AUFGABE A. Gib aus dem Forenthread zur Dualstrecke in Pirmasens die Stelle von "## Dj-Airstrike (28." bis "nicht trainieren kann!!" wortgetreu wieder.
AUFGABE B. Führe den Forenthread zur Dualstrecke in Pirmasens an der Stelle fort, an der er aufhört.

TEXT.
● ● ●
# Dualstrecke in Pirmasens



## Joki (28. Dezember 2002)

Tach, also ich studiere in Kaiserslautern an FH und bin leidenschaftlicher Radfahrer!!
Mich würde mal interessieren wo die Dual Strecke in Pirmasens genau ist!!
Kann man da immer fahren oder ist das nur zu den Rennen offen


----------



## Maui (28. Dezember 2002)

also wo das genau ist kann ich dir nicht erklären.
Aber es ist  "Am Siedlerheim" (ob so die straße heißt?) in den Birkenäcker. musst halt mal ne karte suchen. 
I.d. R ist die strecke offiziell nur zu renn zwecken offen. aber die JUNGS vom club fahren schon mal öfters dort.
Die bilder von der strecke hast wohl schon in dem anderen posting gesehen.

gruss Maui

hardcore


----------



## MTB-News.de




----------



## Dj-Airstrike (28. Dezember 2002)

die strecke is gefährlich, gelle maui  
nächstes jahr is 10. jubiläum von die club, gibt fettes rennen in juli!


----------



## Joki (29. Dezember 2002)

Heißt das also das man da nicht trainieren kann!!
Weil dualstrecken gibt es ja sehr selten!!
Würde gerne mal nen Abstecher nach Pirmasens machen!!
NAJA schade!


----------



## Maui (29. Dezember 2002)

nö das heißt nur das man da nicht offiziell trainieren kann. 
Kannst ja mal hinfahren und runterbohren. wenn keiner merkert is es doch egal. Nur tu es nicht alleine.Wenn du dich bös aufs maul legst wie ich liegste da ne ganze zeit lang.

)


----------



## Joki (29. Dezember 2002)

Ist die Strecke irgendwie abgesperrt??
Oder kann ich da einfach hochlatschen oder fahren??
Ich glaub, wenn ich nächste wOche wieder nach Lautern fahre, dann muß ich das mal in Angriff nehmen!!
Besten Dank für die Tipps


----------



## Maui (29. Dezember 2002)
● ● ●
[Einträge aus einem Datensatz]
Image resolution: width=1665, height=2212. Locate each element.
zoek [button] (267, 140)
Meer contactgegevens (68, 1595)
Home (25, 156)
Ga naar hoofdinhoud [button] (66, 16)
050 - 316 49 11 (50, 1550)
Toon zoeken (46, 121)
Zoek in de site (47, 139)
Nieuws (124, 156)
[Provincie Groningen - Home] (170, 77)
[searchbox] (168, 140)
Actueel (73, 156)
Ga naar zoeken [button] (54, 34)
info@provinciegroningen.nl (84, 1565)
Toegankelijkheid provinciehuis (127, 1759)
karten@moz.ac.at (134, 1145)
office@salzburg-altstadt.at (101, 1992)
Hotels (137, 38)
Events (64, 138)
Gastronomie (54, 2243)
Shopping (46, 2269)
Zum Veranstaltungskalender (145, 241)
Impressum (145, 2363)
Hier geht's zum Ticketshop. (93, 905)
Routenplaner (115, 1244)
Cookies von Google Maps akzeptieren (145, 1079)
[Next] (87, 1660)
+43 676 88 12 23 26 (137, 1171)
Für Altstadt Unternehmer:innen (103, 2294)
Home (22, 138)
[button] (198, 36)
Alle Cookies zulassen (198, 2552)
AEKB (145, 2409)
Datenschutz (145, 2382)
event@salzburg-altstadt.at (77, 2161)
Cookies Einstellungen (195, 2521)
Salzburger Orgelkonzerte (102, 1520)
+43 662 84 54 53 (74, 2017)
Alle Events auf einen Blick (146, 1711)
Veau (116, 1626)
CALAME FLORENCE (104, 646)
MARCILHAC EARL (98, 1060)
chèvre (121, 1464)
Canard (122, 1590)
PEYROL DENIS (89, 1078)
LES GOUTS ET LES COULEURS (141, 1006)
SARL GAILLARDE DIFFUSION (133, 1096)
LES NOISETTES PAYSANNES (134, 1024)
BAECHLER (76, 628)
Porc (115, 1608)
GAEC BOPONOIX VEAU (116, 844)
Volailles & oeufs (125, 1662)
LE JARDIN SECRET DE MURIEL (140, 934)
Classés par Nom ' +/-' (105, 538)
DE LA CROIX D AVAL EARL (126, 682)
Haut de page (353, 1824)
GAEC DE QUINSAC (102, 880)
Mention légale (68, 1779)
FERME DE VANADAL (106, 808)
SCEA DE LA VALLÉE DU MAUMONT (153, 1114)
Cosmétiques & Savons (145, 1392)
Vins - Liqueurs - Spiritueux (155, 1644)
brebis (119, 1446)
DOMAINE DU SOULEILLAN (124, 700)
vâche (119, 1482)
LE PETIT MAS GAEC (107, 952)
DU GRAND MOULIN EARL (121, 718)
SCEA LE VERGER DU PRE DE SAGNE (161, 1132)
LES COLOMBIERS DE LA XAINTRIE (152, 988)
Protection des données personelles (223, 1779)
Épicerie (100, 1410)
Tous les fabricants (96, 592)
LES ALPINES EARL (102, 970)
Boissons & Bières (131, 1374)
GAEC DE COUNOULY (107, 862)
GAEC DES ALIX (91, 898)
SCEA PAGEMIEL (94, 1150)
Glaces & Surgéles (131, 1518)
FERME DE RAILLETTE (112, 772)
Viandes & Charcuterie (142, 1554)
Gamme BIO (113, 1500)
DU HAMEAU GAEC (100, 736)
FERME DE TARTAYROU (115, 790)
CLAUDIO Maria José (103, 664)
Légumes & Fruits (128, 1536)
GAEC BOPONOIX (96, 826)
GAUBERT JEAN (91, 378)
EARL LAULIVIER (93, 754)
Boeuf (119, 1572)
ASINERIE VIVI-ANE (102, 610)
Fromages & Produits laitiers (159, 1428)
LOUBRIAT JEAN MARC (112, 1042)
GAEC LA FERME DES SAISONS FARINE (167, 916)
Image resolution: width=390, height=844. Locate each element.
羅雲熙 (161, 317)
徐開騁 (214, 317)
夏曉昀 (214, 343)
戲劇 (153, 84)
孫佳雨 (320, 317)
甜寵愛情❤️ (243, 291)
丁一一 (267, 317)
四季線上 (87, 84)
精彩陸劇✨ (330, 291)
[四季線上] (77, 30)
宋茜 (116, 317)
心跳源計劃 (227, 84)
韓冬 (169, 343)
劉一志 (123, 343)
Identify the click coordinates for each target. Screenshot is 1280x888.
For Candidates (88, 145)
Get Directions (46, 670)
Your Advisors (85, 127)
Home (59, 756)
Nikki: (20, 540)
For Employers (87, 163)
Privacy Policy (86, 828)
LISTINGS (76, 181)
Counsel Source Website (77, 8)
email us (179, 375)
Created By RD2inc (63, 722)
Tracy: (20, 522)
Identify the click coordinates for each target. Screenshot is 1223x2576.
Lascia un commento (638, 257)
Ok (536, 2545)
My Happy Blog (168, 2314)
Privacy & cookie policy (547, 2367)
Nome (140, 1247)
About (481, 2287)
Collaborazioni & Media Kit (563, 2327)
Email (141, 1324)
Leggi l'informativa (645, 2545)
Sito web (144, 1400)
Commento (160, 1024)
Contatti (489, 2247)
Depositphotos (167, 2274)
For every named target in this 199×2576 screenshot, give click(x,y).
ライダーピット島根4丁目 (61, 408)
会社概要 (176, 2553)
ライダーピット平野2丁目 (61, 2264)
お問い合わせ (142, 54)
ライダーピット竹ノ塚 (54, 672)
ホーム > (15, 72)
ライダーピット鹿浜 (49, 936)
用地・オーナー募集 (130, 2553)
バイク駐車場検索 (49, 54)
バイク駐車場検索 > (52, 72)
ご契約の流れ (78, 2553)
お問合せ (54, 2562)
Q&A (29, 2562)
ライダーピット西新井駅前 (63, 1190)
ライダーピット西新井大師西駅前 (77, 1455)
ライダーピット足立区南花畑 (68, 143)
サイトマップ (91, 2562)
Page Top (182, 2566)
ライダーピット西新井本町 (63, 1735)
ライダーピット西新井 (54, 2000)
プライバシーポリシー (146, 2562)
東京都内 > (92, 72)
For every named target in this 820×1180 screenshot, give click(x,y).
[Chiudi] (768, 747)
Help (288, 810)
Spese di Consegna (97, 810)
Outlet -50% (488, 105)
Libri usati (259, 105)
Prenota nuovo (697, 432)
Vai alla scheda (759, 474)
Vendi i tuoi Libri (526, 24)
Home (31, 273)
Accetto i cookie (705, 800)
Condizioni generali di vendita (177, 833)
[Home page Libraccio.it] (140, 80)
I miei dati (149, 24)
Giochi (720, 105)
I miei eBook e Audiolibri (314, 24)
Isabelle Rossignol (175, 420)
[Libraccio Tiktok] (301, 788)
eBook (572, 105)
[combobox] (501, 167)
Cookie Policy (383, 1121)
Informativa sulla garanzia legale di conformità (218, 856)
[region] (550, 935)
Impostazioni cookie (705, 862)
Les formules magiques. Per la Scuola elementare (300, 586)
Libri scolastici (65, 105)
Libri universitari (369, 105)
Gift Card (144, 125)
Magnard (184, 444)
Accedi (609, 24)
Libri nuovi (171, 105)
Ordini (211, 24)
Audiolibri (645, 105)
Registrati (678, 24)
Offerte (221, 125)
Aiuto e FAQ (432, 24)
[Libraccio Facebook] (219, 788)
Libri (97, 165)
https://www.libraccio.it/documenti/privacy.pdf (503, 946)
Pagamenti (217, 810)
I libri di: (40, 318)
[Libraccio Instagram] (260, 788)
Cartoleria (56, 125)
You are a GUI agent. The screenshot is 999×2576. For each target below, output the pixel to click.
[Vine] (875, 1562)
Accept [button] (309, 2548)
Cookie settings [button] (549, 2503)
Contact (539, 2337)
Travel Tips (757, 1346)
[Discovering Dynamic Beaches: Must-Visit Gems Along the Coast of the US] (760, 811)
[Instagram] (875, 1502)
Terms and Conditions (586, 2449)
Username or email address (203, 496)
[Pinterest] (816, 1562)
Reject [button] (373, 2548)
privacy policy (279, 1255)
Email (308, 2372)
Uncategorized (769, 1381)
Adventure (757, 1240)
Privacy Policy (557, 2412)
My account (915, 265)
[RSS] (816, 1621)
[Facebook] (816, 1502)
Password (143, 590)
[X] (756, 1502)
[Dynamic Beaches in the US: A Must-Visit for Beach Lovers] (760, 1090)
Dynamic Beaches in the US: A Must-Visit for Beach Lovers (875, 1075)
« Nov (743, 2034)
● ● ●
LÖSUNG A.
## Dj-Airstrike (28. Dezember 2002)

die strecke is gefährlich, gelle maui  
nächstes jahr is 10. jubiläum von die club, gibt fettes rennen in juli!


----------



## Joki (29. Dezember 2002)

Heißt das also das man da nicht trainieren kann!!

LÖSUNG B.
hab noch nie ne absperrung gesehen. war aber auch im july das letzt mal dar. versuchs einfach mal . vergess aber helm und panzer nich. und wir warten aufs feedback.

gruss maui
hardcore


----------



## Joki (29. Dezember 2002)

Panzer brauch brauch ich nicht und Helm ist ja standart!
Will ja kein Rennen fahren sondern nur ein bißchen rumeiern!!
Fahr bei uns die Strecke auch nie mit Panzer, find ich irgendwie affig!!
Außerdem hab ich auch keinen!!
UNd ich fahre ja eigentlich auch kein DH!


----------



## Maui (29. Dezember 2002)

na wenn sich dein rumgeeier mal in fette jumps verwandelt und du ab und an mal absteigst oder absteigen muss wirst du schon von selbst drauf kommen.
Dainese safety jacket rules


----------



## grandmaster (3. Januar 2003)

hi joki,
haettest dich mal blicken lassen sollen,bei mir.....ach aber immer die jungen wilden...
1.kann ich dir erklären,wo die strecke ist.....
ich kann dir auch telef.nr von den jungs geben...

und 
2.
letztes jahr hatten wir hier in kl auch mit einem dirttrail angefangen.mit zustimmung unseres försters.als wir dann einige nortshore-abschnitte gebaut hatten...und die jungs vom ps-club ein paar fette sprünge eingebaut hatten,bekam der förster wegen der ahftung,falls was passiert,kalte füsse.das holz ist weg,drei klein sprünge und der grosse table stehen noch.wir hatten dies fast nur zur zweit oder dritt gebaut.vielleicht machen wir im frühling nochmals einen anlauf...mal sehen..mit sand können wir ohne weiteres arbeiten..und er will uns einen baum hinziehen,den wir dann abflachen zum drauf entlangfahren..wäre ein natürliches hindernis..also,falls doch doch mal bock hast....
melde dich...

gruss harry


----------



## Joki (3. Januar 2003)

Ja also den trail in Mölschbach habe ich gefunden, wr auch öfters mal da!!
Aber ich habe nie jemand von euch getroffen!!
Wollte immer mal bei dir vorbeikommen, habe es aber nie geschafft!!
naja das neue Jahr hat ja erst angefangen!
wenn es neuigkeiten gibt dann schick mir mal ne mail!
cu joki


----------



## MTB-News.de




----------



## Joki (9. Januar 2003)

So also ich war gestern in Pirmasens aber ich hab die Strecke leider nicht gefunden!!
Wer könnte mir denn mal ne Wegbeschreibung geben, damit ich mir die strecke mal ansehen kann??
War gestern eh zufällig in Pirmasens!!Ichhatte auch kein Bike dabei aber man hätte sich ja mal die strecke bei Schnee anschauen können


----------



## DRAGONofSOIA (9. Januar 2003)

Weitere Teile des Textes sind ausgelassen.